In the closing scene of the classic 1964 film Dr. Strangelove or: How I Learned to Stop Worrying and Love the Bomb, Major T. J. "King" Kong straddles a nuclear bomb as it soars down onto the Soviet Union while the World War II hit song We'll Meet Again blares in the background. Major Kong is the commander of a B-52 bomber sent to attack the USSR by the deranged general Jack D. Ripper—and the protocol will not permit the President of the United States to recall the plane. When the bomb explodes, it will trigger a Doomsday Machine installed by the Soviet military, dispersing a radioactive cloud of deadly Cobalt-Thorium G all across the earth and wiping out all human and animal life.
The "nuclear football" is a sham Daniel Ellsberg, then a high-level consultant to the US military on nuclear war, viewed the film when it was newly released. He was profoundly shocked. He and a friend who worked with him thought Dr. Strangelove was "essentially a documentary." Somehow, the film's creator, Stanley Kubrick, had guessed one of the US government's most closely-held secrets. Despite all the media attention to the "nuclear football" containing the codes to unleash a nuclear war, and the government's insistence that only the President had access to those codes, it was indeed possible for a local commander to attack the Soviet Union with nuclear weapons. Beginning with President Eisenhower, an unknown number of military officers—certainly, more than a dozen; perhaps several dozen—have had their fingers on the nuclear button as well. Eisenhower had delegated that ability to his theater commanders, and they in turn had passed it down the line. Ellsberg even met an Air Force major commanding a small US airbase in Korea who could have started a nuclear war simply because he assumed the USSR had attacked American bases when atmospheric disturbance cut off communications.
□ □ □ □ □
*Directive 1*: Condense the paragraph of the Dr. Strangelove passage that begins "In the closing scene" into a short bulleted list of its main facts.
*Directive 2*: Repeat the part of the Dr. Strangelove passage starting at "In the closing" and ending at "and animal life.".
The lines that come next are separate from the passage about Dr. Strangelove.

*Raw data*:
□ □ □ □ □
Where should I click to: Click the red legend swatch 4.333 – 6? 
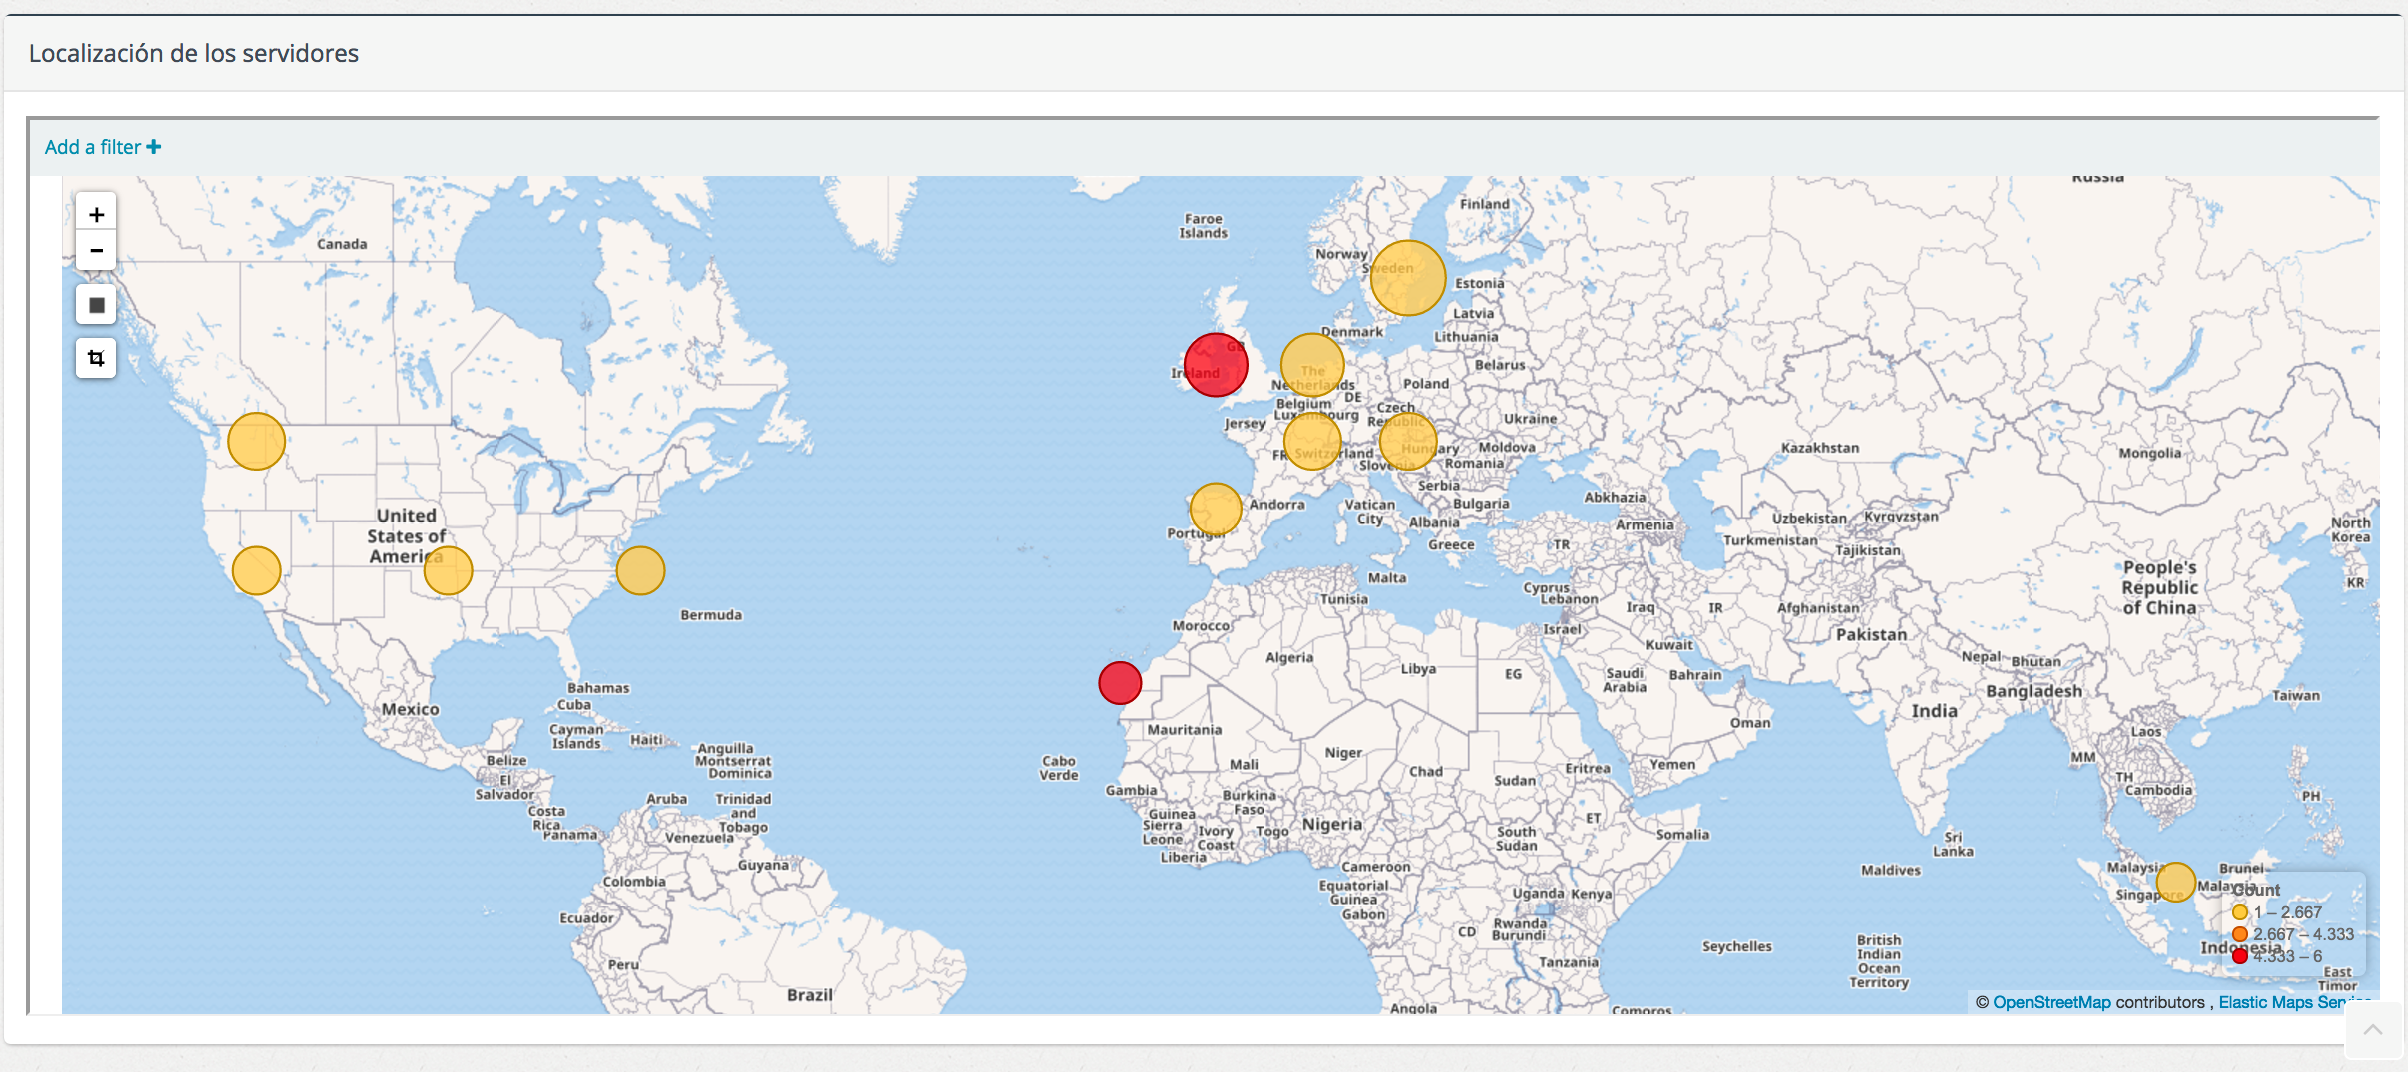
□ □ □ □ □
*Solution 1*:
- In the final scene of the 1964 film Dr. Strangelove, Major T. J. "King" Kong rides a nuclear bomb down onto the Soviet Union while the World War II song We'll Meet Again plays.
- Kong commands a B-52 bomber that the deranged general Jack D. Ripper sent to attack the USSR, and protocol won't let the President recall it.
- The explosion will set off a Soviet Doomsday Machine, spreading a radioactive cloud of Cobalt-Thorium G across the earth and wiping out all human and animal life.

*Solution 2*:
In the closing scene of the classic 1964 film Dr. Strangelove or: How I Learned to Stop Worrying and Love the Bomb, Major T. J. "King" Kong straddles a nuclear bomb as it soars down onto the Soviet Union while the World War II hit song We'll Meet Again blares in the background. Major Kong is the commander of a B-52 bomber sent to attack the USSR by the deranged general Jack D. Ripper—and the protocol will not permit the President of the United States to recall the plane. When the bomb explodes, it will trigger a Doomsday Machine installed by the Soviet military, dispersing a radioactive cloud of deadly Cobalt-Thorium G all across the earth and wiping out all human and animal life.